▶ _PROVIDED MATERIAL_:
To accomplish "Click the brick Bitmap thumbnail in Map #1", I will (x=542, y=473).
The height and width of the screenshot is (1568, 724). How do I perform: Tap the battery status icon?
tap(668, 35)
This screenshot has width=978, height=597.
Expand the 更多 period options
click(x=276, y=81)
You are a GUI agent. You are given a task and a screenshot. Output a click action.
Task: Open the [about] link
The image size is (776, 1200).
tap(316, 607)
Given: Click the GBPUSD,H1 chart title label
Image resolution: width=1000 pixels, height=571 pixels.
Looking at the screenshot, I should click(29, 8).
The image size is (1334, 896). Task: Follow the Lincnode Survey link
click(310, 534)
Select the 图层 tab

▶ _YOUR OBJECTIVE_: The answer must be the line containing "Task: Open the [about] link" and every line after it to the end of the data, exactly as written.

▶ _RESPONSE TO THIS EXERCISE_:
Task: Open the [about] link
The image size is (776, 1200).
tap(316, 607)
Given: Click the GBPUSD,H1 chart title label
Image resolution: width=1000 pixels, height=571 pixels.
Looking at the screenshot, I should click(29, 8).
The image size is (1334, 896). Task: Follow the Lincnode Survey link
click(310, 534)
Select the 图层 tab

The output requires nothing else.